Asynchronous Hierarchical Zero Parallelism

Updated 24 October 2025

AsyncHZP is an advanced distributed optimization and scheduling paradigm that hierarchically shards model states and employs asynchronous communication to reduce memory footprint and network overhead.
It leverages adaptive sharding and multi-stream asynchronous scheduling to balance load and minimize synchronization delays during large-scale LLM training and scientific computing.
Empirical results indicate up to 25% higher throughput and 7.5× faster convergence in geo-distributed settings compared to traditional parallelism methods.

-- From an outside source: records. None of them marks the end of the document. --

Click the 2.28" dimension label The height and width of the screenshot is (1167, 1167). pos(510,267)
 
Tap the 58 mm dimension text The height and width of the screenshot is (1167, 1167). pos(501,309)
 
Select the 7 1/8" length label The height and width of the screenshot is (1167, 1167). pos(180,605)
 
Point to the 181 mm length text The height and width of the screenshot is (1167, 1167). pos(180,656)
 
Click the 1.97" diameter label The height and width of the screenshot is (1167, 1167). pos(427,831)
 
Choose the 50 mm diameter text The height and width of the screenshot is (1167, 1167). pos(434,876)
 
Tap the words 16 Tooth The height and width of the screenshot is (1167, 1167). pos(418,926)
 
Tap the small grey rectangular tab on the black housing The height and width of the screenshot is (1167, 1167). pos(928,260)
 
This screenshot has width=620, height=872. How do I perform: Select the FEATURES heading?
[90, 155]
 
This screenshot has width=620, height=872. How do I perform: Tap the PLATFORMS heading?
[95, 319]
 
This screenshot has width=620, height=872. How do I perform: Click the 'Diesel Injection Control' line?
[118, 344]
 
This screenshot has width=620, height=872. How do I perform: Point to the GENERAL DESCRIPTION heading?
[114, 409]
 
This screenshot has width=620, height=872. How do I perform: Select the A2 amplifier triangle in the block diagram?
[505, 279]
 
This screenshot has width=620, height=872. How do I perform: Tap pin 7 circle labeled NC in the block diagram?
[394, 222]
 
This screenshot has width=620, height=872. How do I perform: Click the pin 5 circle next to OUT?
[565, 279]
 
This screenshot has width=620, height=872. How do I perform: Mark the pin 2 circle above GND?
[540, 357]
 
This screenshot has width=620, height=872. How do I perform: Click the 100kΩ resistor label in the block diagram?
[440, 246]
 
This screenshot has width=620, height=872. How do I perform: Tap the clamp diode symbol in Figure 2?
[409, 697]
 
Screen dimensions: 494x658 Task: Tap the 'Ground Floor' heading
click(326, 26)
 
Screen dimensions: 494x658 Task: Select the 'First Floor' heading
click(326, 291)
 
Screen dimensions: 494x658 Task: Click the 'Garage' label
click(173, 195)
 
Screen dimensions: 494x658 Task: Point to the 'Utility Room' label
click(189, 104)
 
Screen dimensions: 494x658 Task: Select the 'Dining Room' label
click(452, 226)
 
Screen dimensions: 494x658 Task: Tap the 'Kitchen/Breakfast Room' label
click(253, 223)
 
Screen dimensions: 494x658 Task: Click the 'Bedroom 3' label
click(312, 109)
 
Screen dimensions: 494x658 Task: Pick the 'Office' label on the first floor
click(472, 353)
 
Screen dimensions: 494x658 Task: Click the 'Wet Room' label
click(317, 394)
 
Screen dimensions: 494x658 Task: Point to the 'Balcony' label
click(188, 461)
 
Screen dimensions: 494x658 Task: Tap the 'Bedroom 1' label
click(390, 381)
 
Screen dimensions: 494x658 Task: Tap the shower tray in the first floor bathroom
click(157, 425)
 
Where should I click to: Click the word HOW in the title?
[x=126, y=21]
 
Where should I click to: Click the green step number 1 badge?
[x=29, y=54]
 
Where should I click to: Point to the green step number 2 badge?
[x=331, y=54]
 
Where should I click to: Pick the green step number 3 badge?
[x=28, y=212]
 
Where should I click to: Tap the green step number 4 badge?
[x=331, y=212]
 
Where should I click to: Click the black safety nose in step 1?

Asynchronous Hierarchical Zero Parallelism (AsyncHZP) is an advanced distributed optimization and scheduling paradigm that combines hierarchical model/state sharding with fully asynchronous communication and execution strategies for scalable parallel computing. It is particularly impactful for LLM training and high-performance scientific computing, addressing limitations in memory utilization, load imbalance, and communication bottlenecks across modern clusters and geo-distributed environments.

1. Conceptual Framework

AsyncHZP extends the principle of Zero Redundancy Optimizer (ZeRO) parallelism by introducing a hierarchical sharding and asynchronous scheduling approach. In traditional ZeRO, optimizer states, gradients, and parameters are sharded uniformly across the full data-parallel group, but this practice can incur excessive communication costs, especially at large scale. AsyncHZP redesigns this model by partitioning model states (parameters, gradients, optimizer states) hierarchically across distinct replica groups, assigning independent sharding dimensions $Z_1, Z_2, Z_3$ for each state component. The memory footprint under Hierarchical ZeRO Parallelism (HZP) is thus:

$M_{hzp} = \frac{12N}{Z_1} + \frac{4N}{Z_2} + \frac{2N}{Z_3}$

where $N$ is the total model parameter count.

Further, AsyncHZP exploits non-blocking multi-stream asynchronous scheduling to overlap data communication (parameter all-gather, gradient reduce-scatter) with computation at all stages, deploying these operations in background threads and using memory pooling to minimize fragmentation and idle time.

This paradigm can be generalized beyond deep learning, as demonstrated by compiler/runtime redesigns that leverage hierarchical async techniques to expose fine-grained parallelism and adaptive load balancing (e.g., OP2 + HPX runtime (Khatami et al., 2017)) and by hierarchical asynchronous local SGD for distributed LLM training (HALoS (2506.04531)), which add server-level scheduling and momentum-based update rules.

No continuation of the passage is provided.